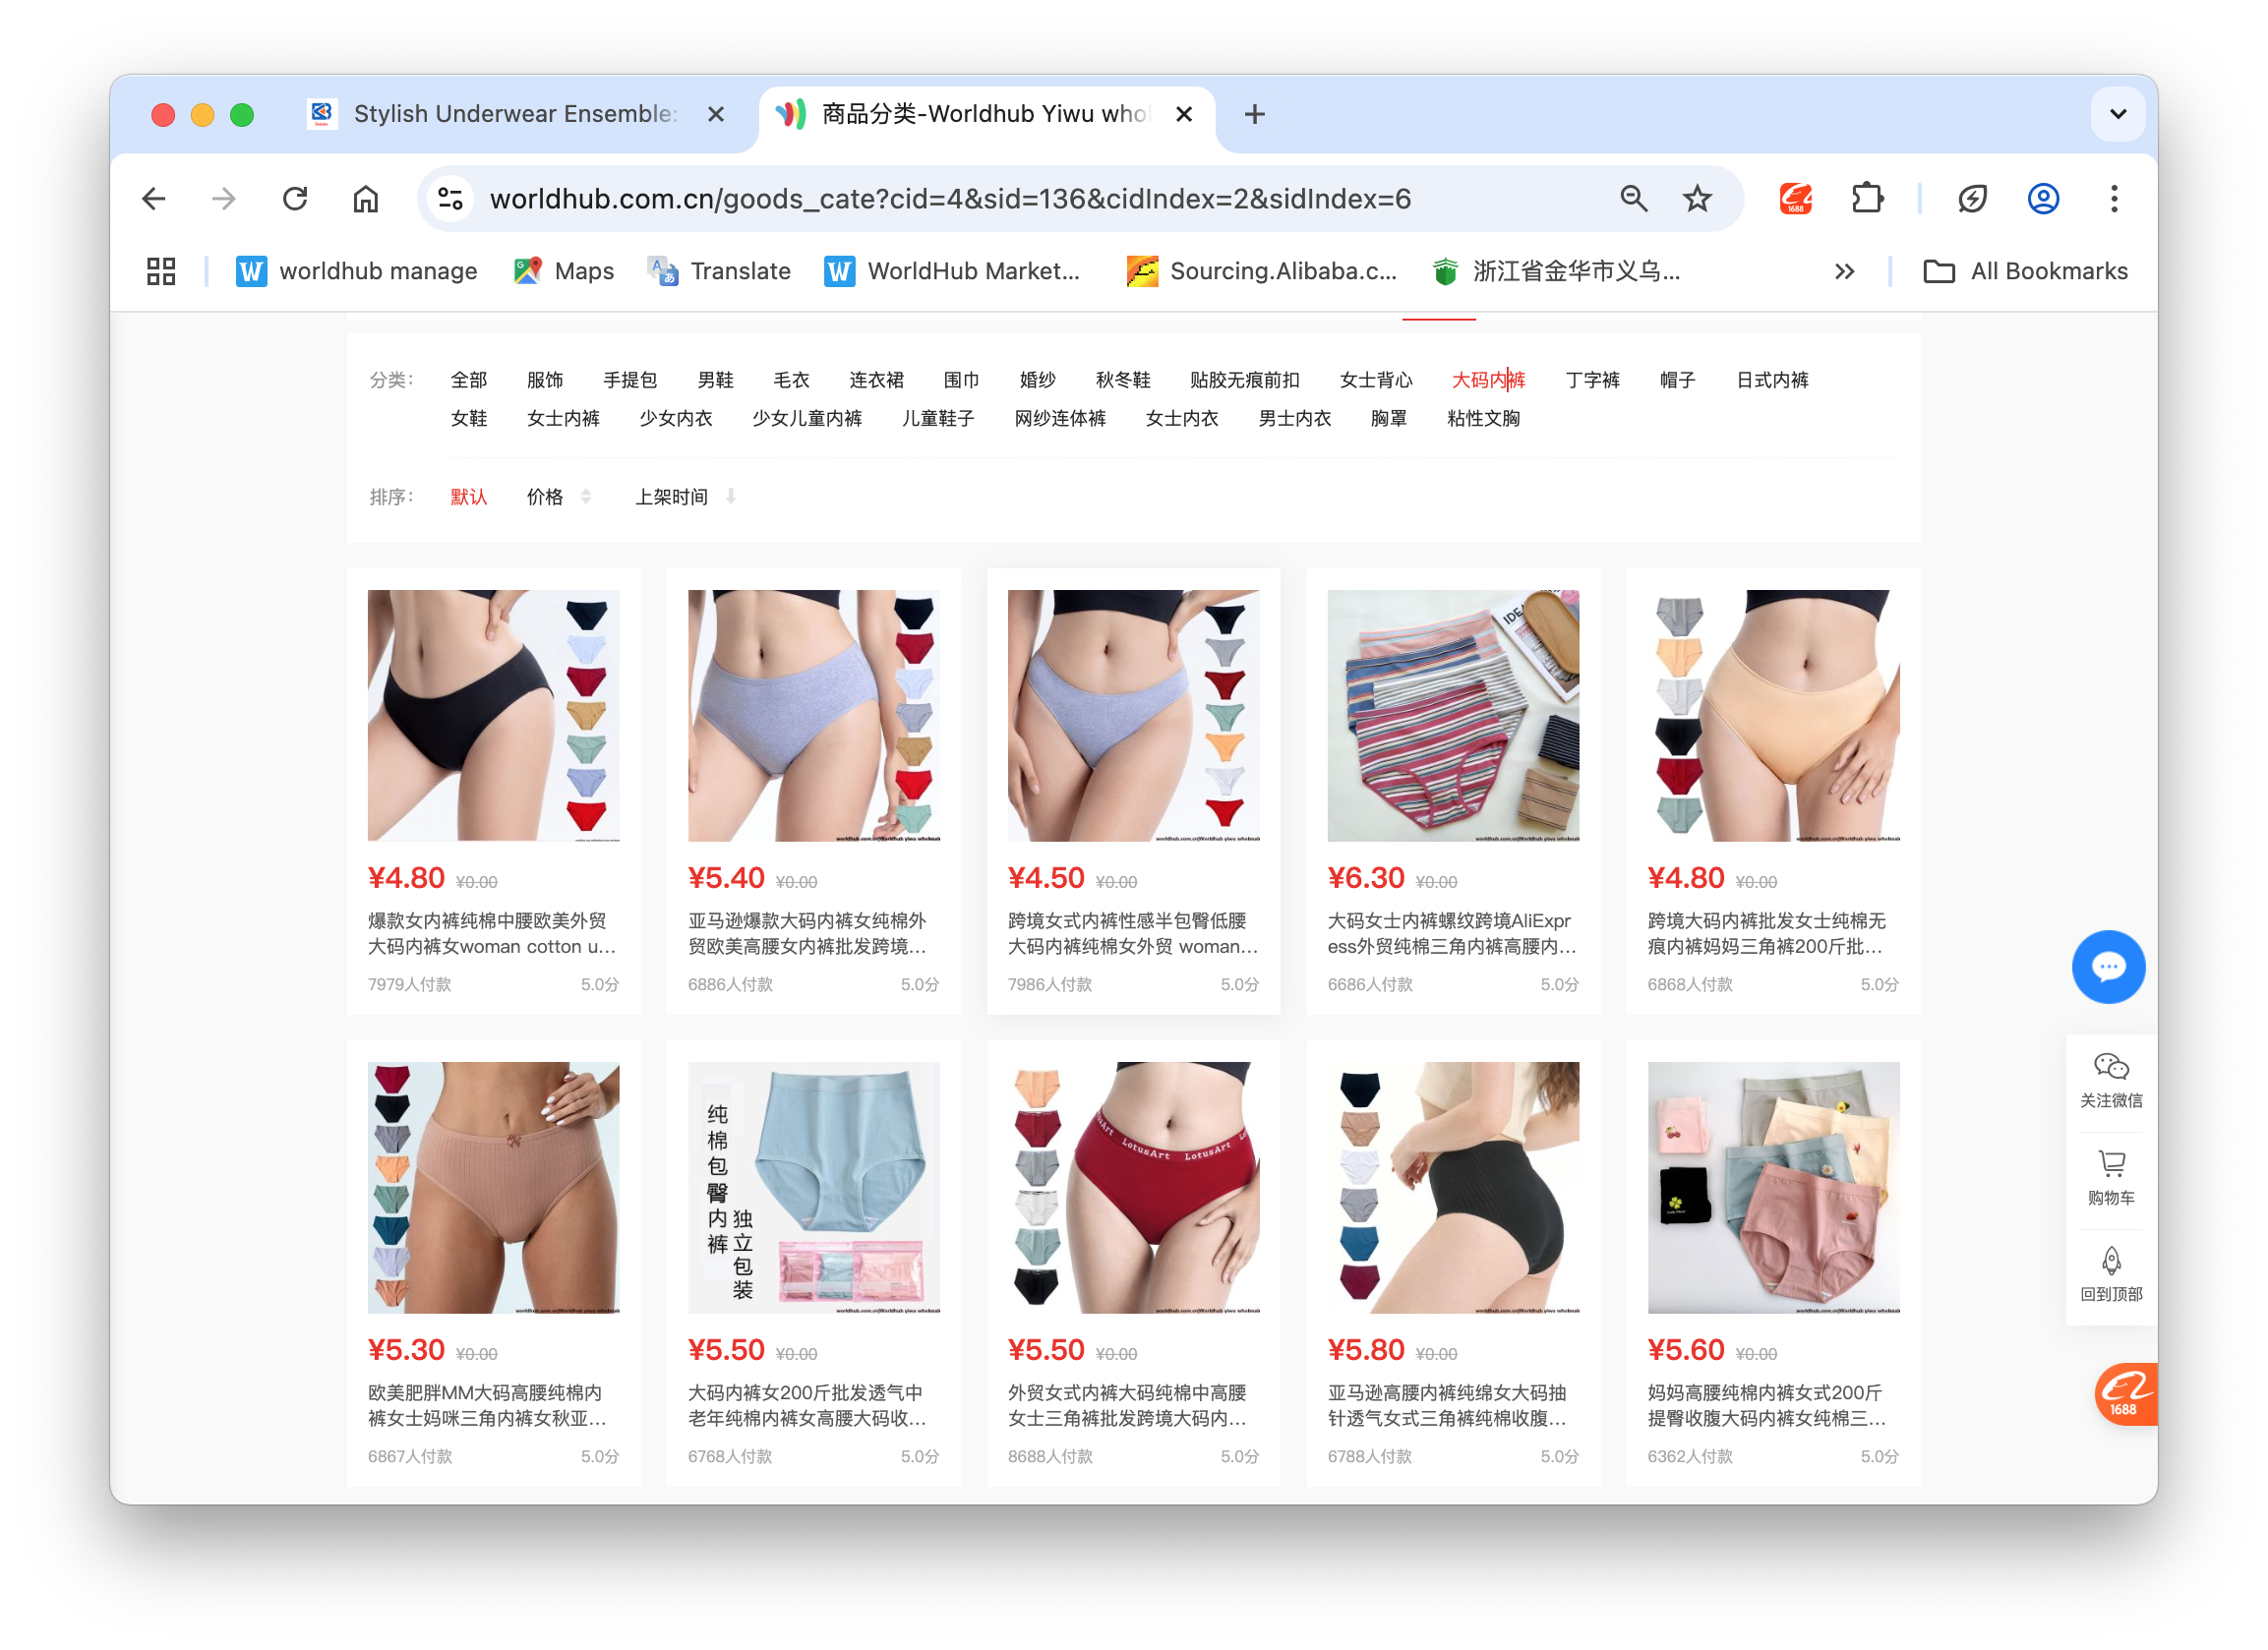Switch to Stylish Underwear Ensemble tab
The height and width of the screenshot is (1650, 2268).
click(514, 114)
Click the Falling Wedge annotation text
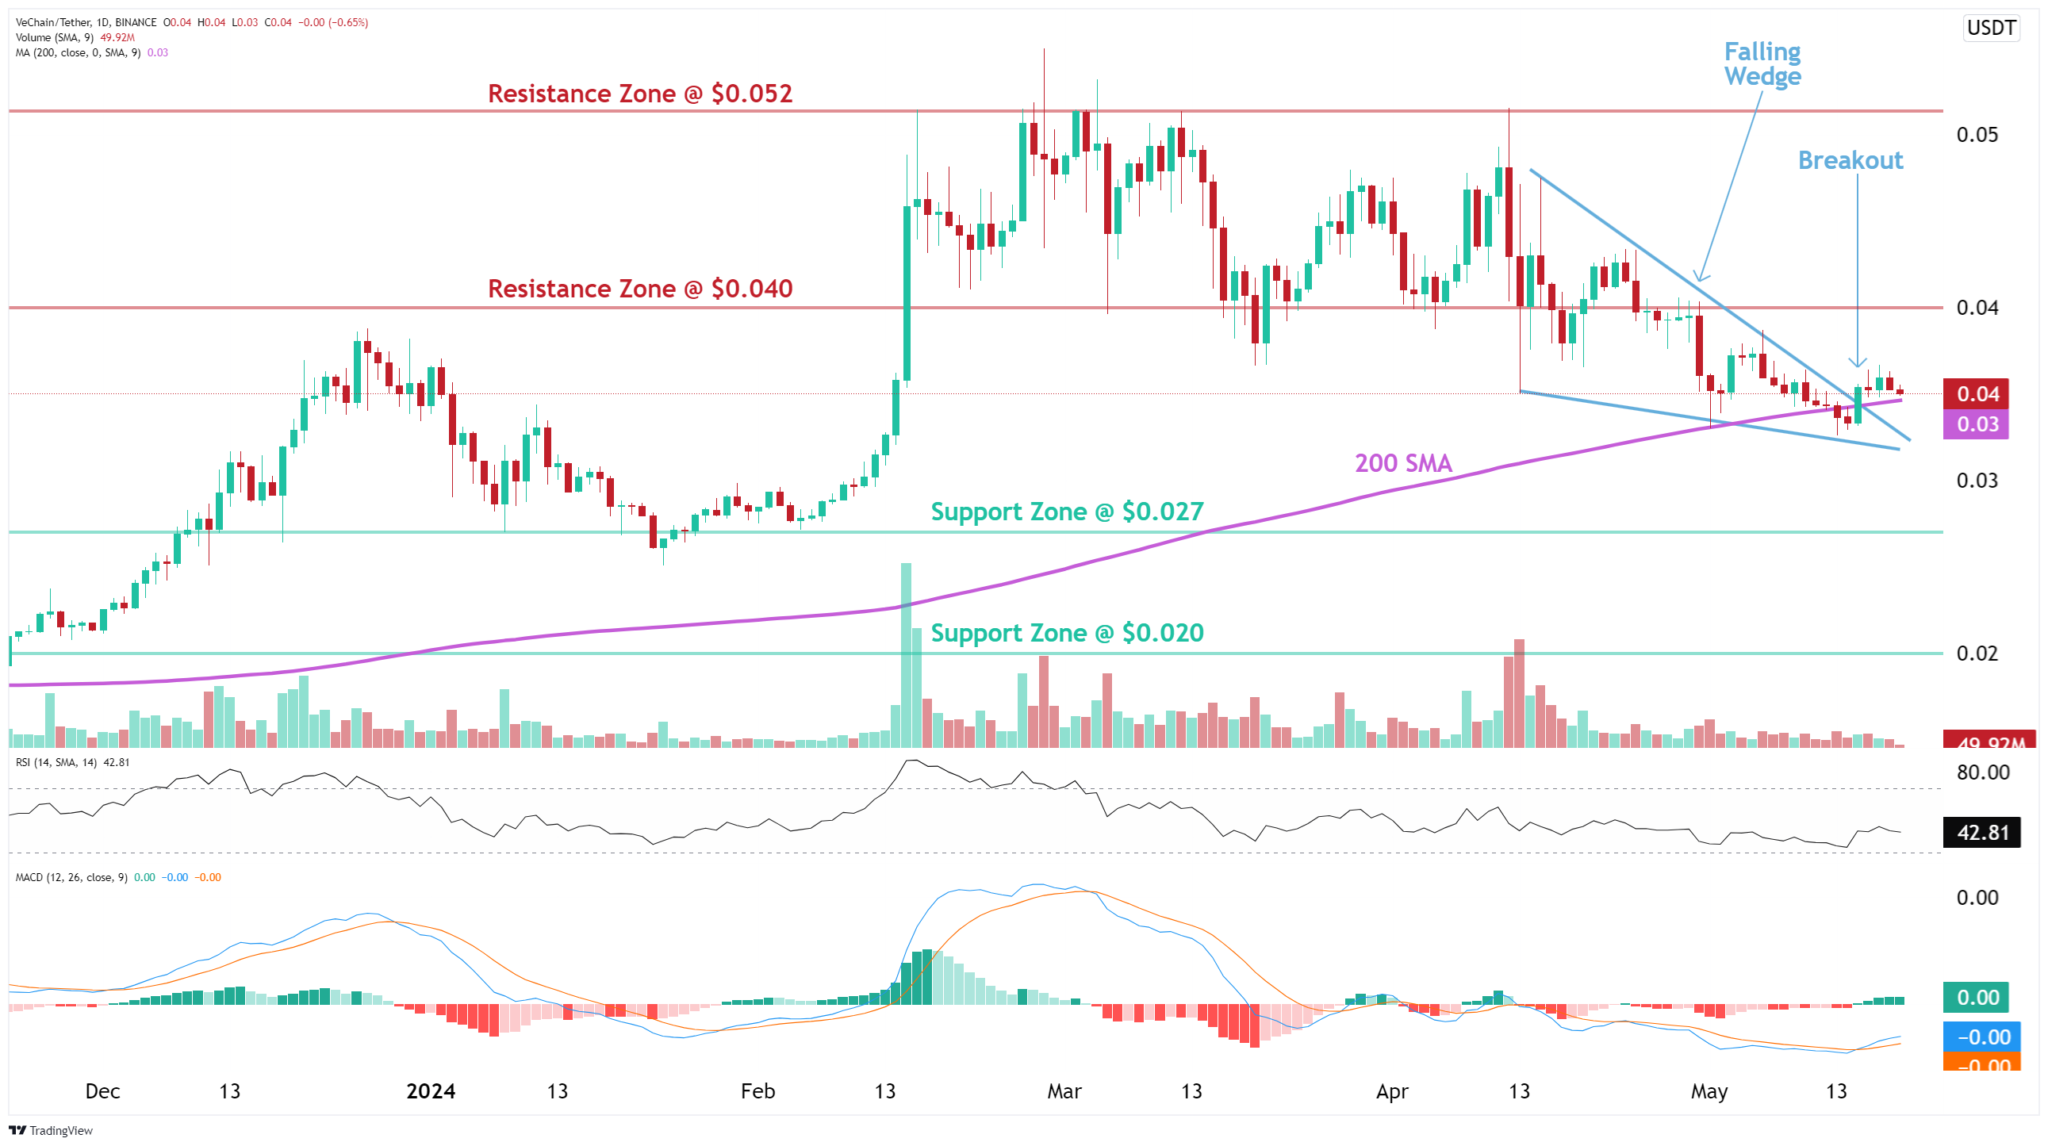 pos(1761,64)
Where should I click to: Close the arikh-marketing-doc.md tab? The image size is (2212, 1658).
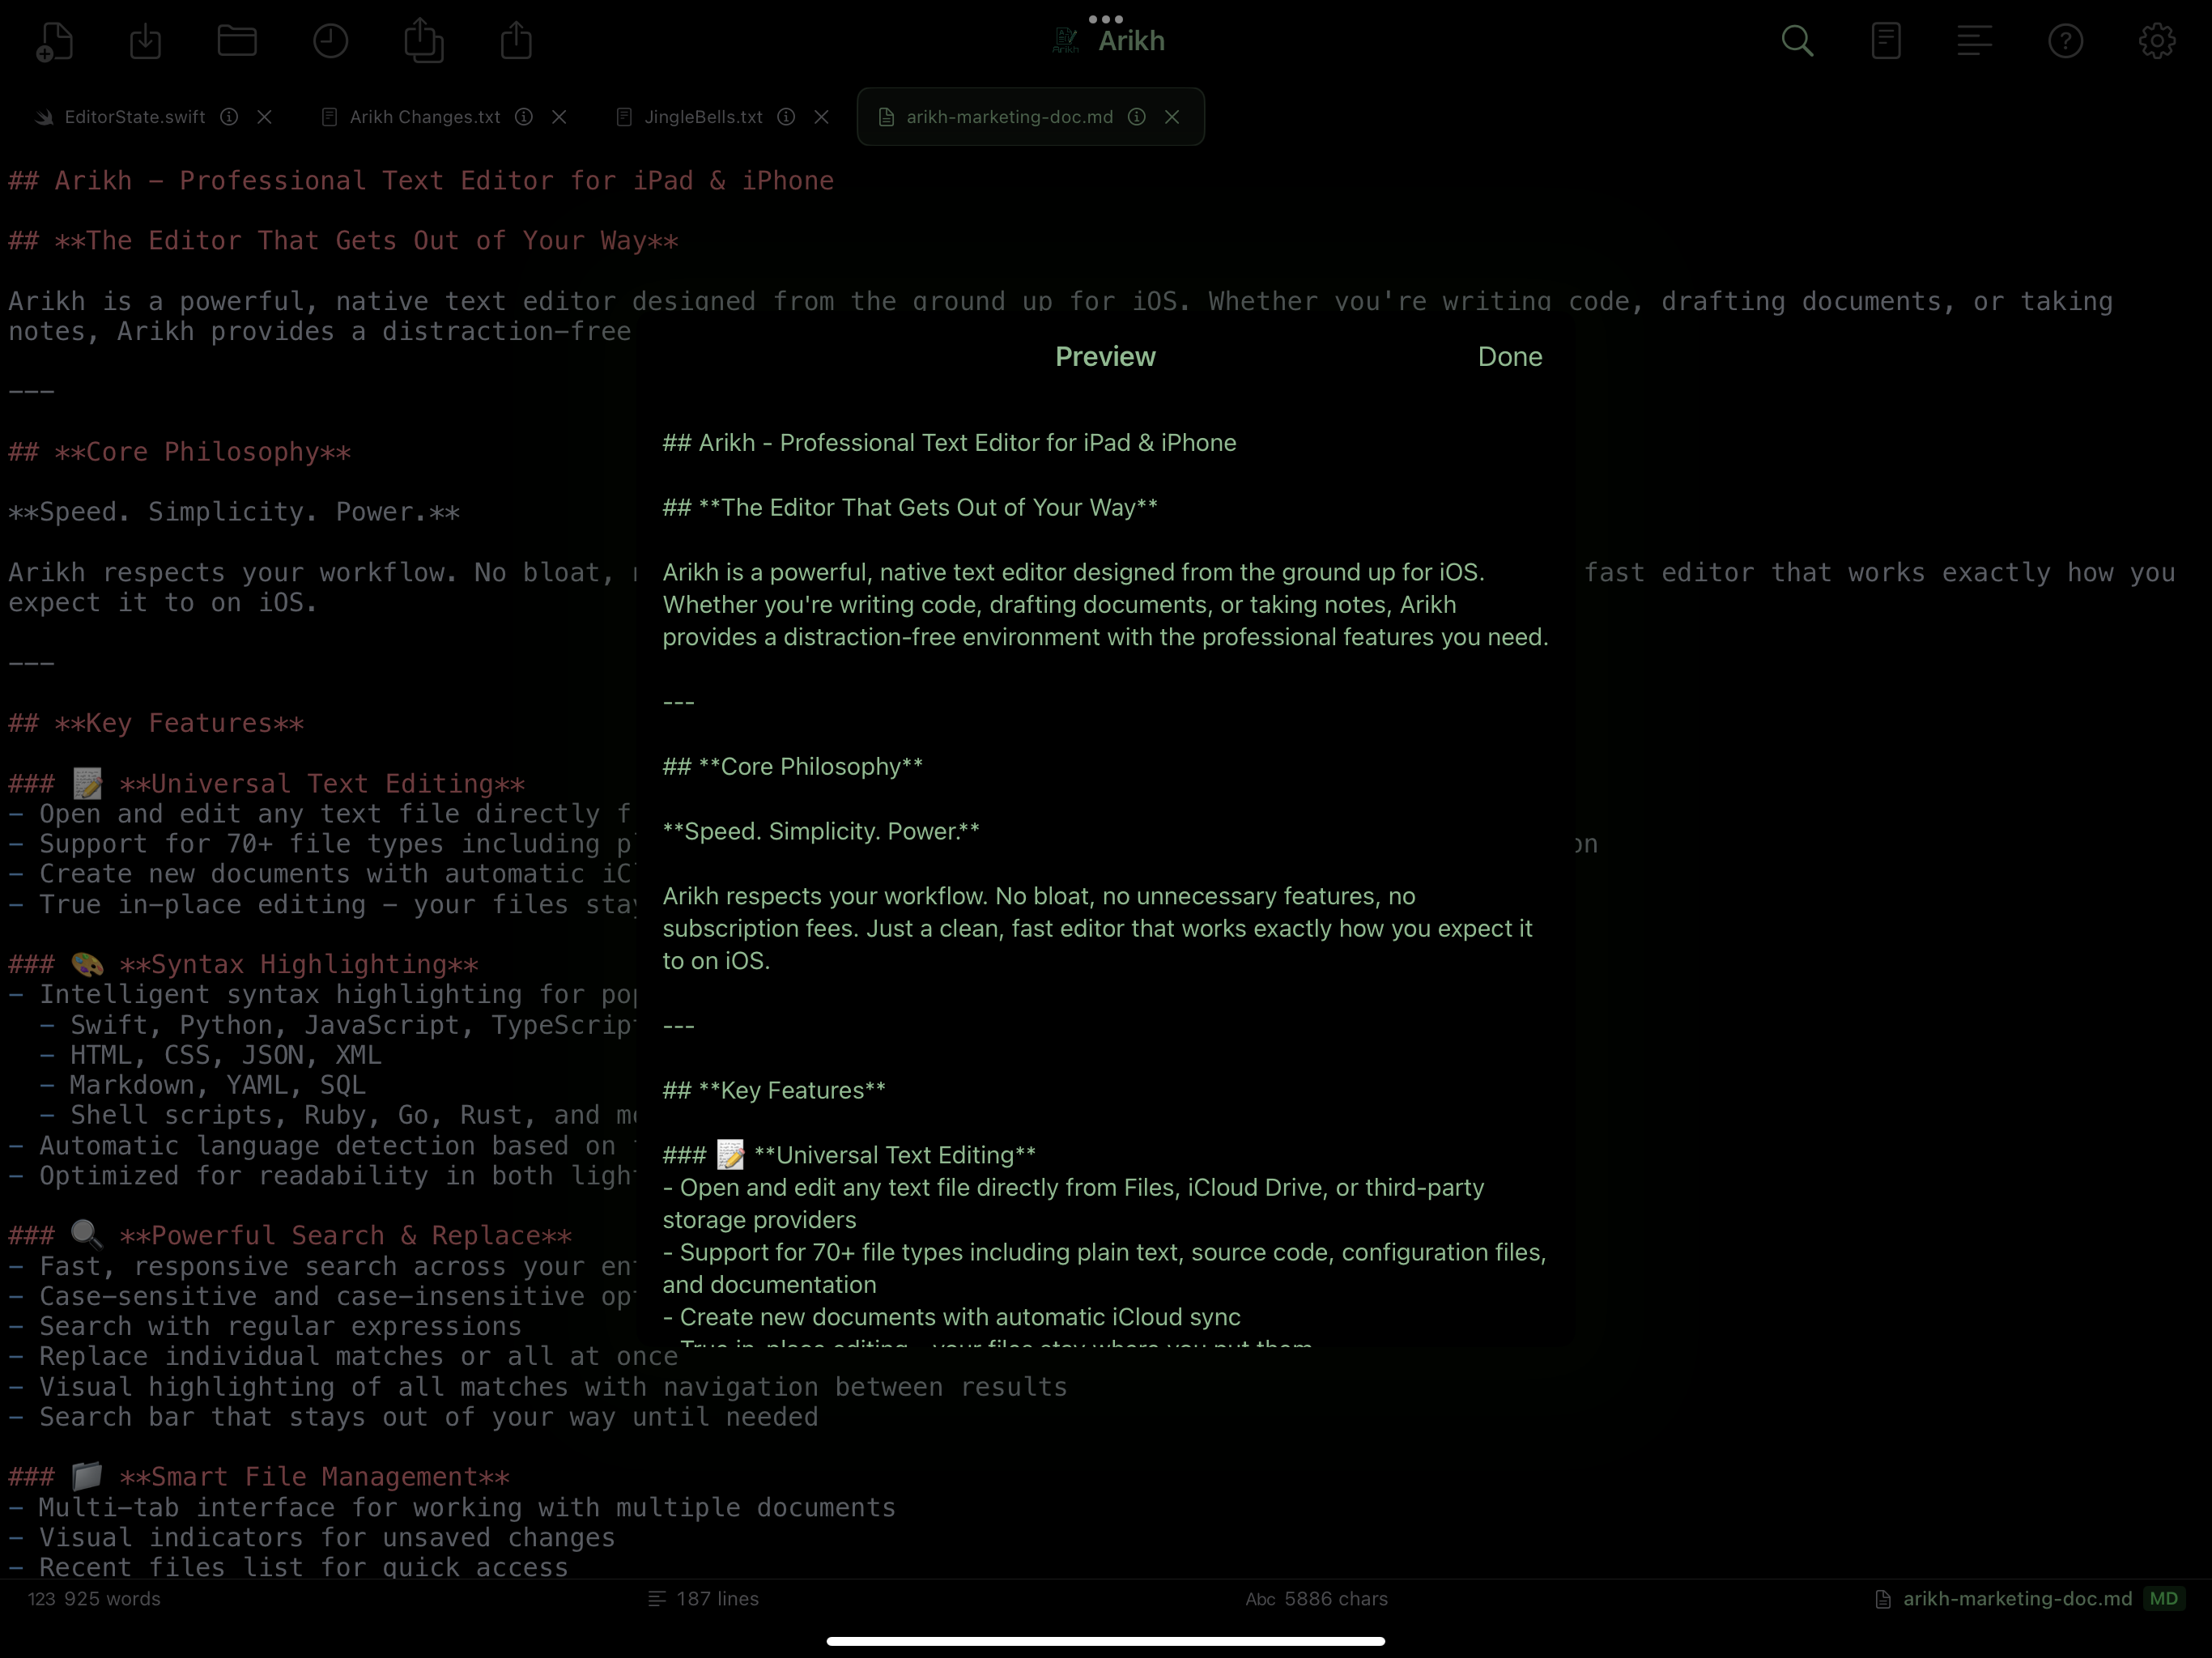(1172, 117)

* Task description:
What is the exact wording of the lines from the one bearing "Click the Falling Wedge annotation text" through the final line of the records above? Write it out without the pictures.

* Output of the task:
Click the Falling Wedge annotation text
 pos(1761,64)
Where should I click to: Close the arikh-marketing-doc.md tab? The image size is (2212, 1658).
(1172, 117)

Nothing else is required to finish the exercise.